Thursday 27 July 2017

Music Interview: KINK DAVE DAVIES



DAVE DAVIES: 
 KINKY SEX IN 
 KINK-SIZE PORTIONS 


TALES OF THE KINKS is a Rock ‘n’ Roll Horror story 
 that shapes three decades of Music History. Expelled from 
school at 15, and no.1 in the charts two years later, 
DAVE DAVIES’ hedonistic life-style of drugs, sleaze, 
paternity suits, paranoia, fashion subversion, a host of 
sexual contradictions and a stream of classic hits defines 
all that the 1960’s are best remembered for. 
 And that’s before he discovered UFO’s…! 

Now he tells all to ANDREW DARLINGTON... 



 KINK (Kink) n (4) a flaw or idiosyncrasy of personality, quirk 
(5) Brit, informal, a sexual deviation 
(6) US, a clever or unusual idea 
(Collins English Dictionary) 

Does Rock ‘n’ Roll stunt your growth? It does if you do it right. And Dave Davies does it more right than most. Dave is, was, and always will, be guitarist with the Kinks. In the Sixties, with his libido knock-knock-knocking up against the inside of his stylish Mod y-fronts, to be a Kink was the greatest high available. “I was very much a show-off, a cocky young sod... a wild and angry kid who suddenly had more money than I’d ever seen before, with an abundance of women and drugs at my disposal.” But the Kinks Kollective body language continued through into the late 1990’s. They are a band who span three decades of hits and fine albums, and are now revered and revived by the likes of Blur, Paul Weller, Kirsty MacColl, the Pretenders, the Stranglers, and hordes of lesser entities.

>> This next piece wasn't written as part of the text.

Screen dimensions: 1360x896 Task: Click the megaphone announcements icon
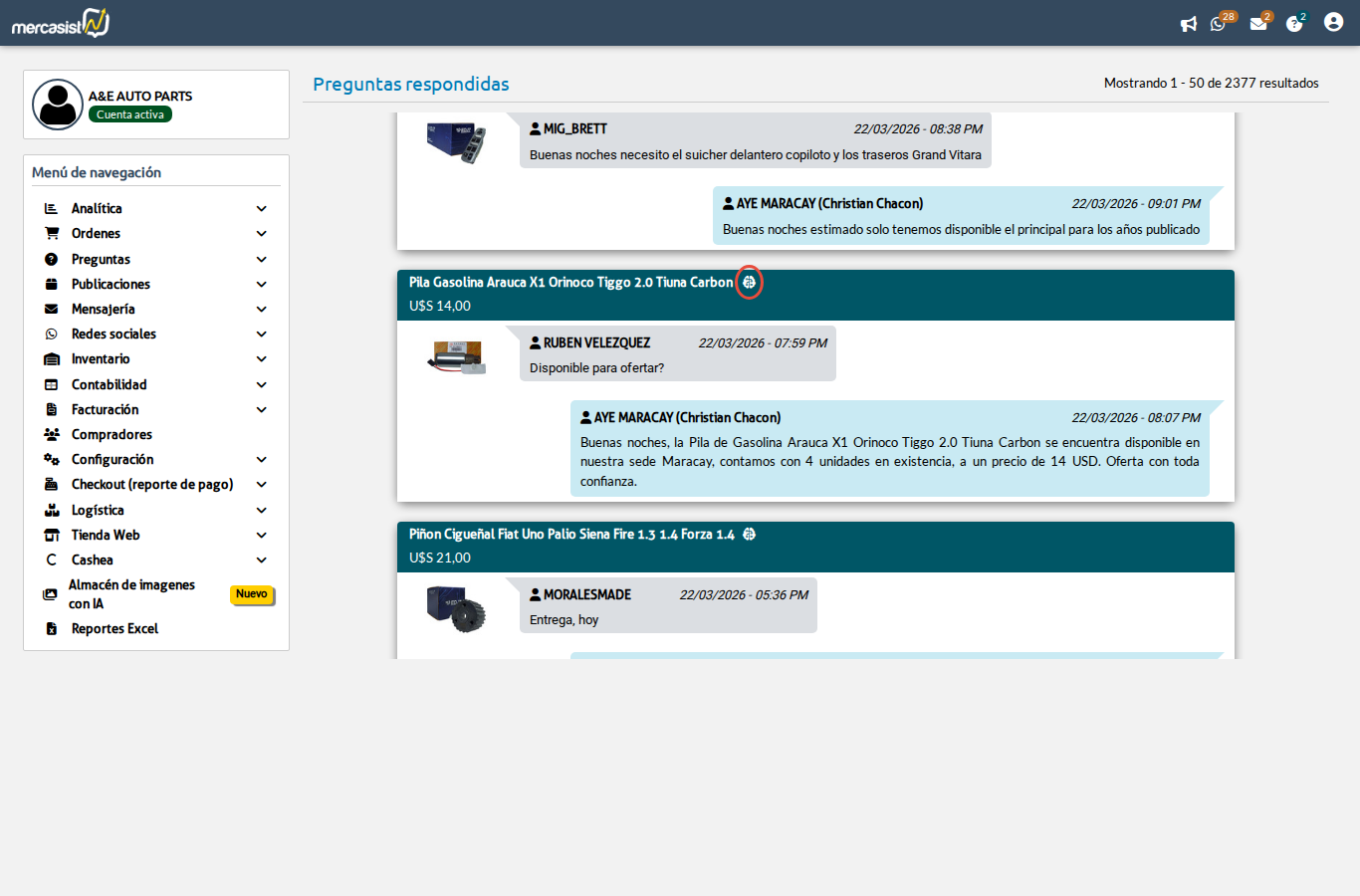coord(1188,24)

Dave’s book ‘Kink: An Autobiography’* is a glutton’s feast of kinky sleazoid confessions. Blurbed ‘a man, a band and an era’, it’s a scurrilous Soap Opera of Rock ‘n’ Roll’s rich and famous – and its sick and shameless, in a swirling Jacuzzi of frantic fun. It’s also a profoundly mood-altering substance. So is it real, or is it Memorex? “What helped me remember things was actually the music” he explains now. “It’s sort-of evocative of memory, isn’t it? It reminds you of certain things that happened. I wanted the book to be conversational, and yet factual. It was important for me to get it out the way that I did. And I enjoyed writing it.” Facts? Conversational? Well, yes it is. For example, “I was with a girl whose hymen was so difficult to break that for a moment I thought she still had her tights on!” Or then there’s the occasion when he’s so high on over-indulgence that suddenly and without warning he’s volcanically sick – all over a girl who’s giving him a blow-job at the time. Later, at a party in Hampstead he meets ‘a petite pretty black-haired singer called Lesley’. Back at her flat, asleep in her bed he’s awakened by a naked BLONDE who “licked my stomach and placed my penis fully into her mouth and began to suck on it like the Goddess of Whores. It was ecstasy.” They fuck all night. In the morning “I got dressed and wandered into the kitchen where Lesley was making coffee. The blonde was nowhere to be seen.”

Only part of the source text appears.